Still more would he have been astounded and elated could he have foreseen, beyond all advances in material production, the unbroken strength of that political structure which he had so grand a share in rearing. Into this very region where we are this afternoon, swept wave after wave of immigration; English from Virginia flowed over the border, bringing English traits, literature, habits of mind; Scots, or Scoto-Irish, originally from Ulster, flowed in from Central Pennsylvania; Catholics from Southern Ireland; new hosts from Southern and East Central Europe. This is not the Fourth of July. But people of every school would agree that it is no exuberance of rhetoric, it is only sober truth to say that the persevering absorption and incorporation of all this ceaseless torrent of heterogenous elements into one united, stable, industrious, and pacific State is an achievement that neither the Roman Empire nor the Roman Church, neither Byzantine Empire nor Russian, not Charles the Great nor Charles the Fifth nor Napoleon ever rivaled or approached.

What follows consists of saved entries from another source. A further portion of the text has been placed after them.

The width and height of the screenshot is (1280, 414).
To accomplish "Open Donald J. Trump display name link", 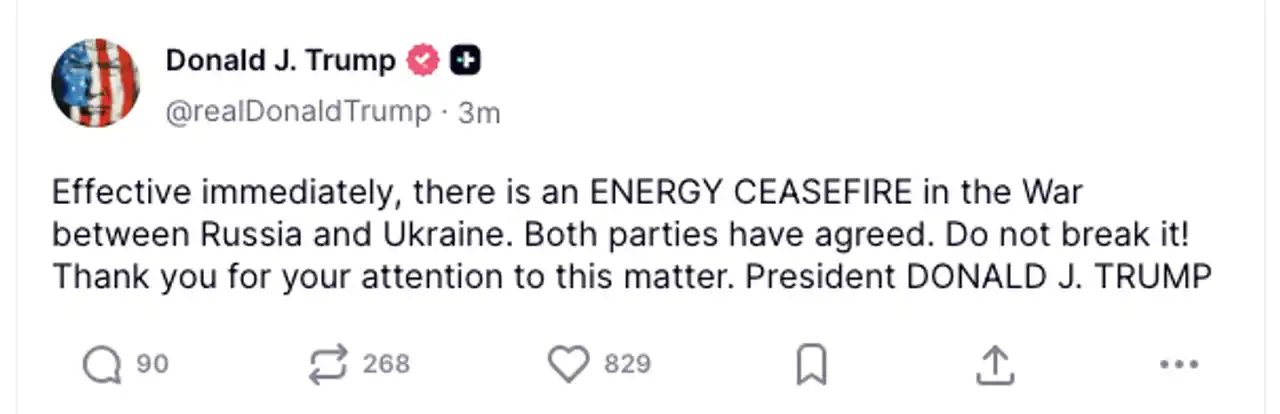I will [x=281, y=61].
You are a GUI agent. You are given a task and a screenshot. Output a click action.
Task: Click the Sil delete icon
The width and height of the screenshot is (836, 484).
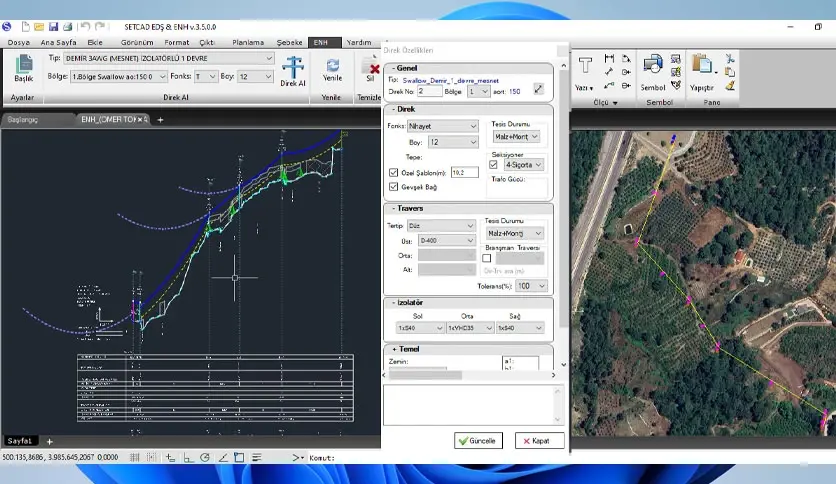(x=371, y=67)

We are usually apt to excuse the slower rate of liberal progress in our Old World by contrasting the obstructive barriers of prejudice, survival, solecism, anachronism, convention, institution, all so obstinately rooted, even when the branches seem bare and broken, in an old world, with the open and disengaged ground of the new. Yet in fact your difficulties were at least as formidable as those of the older civilizations into whose fruitful heritage you have entered. Unique was the necessity of this gigantic task of incorporation, the assimilation of people of divers faiths and race. A second difficulty was more formidable still - how to erect and work a powerful and wealthy State on such a system as to combine the centralized concert of a federal system with local independence, and to unite collective energy with the encouragement of individual freedom.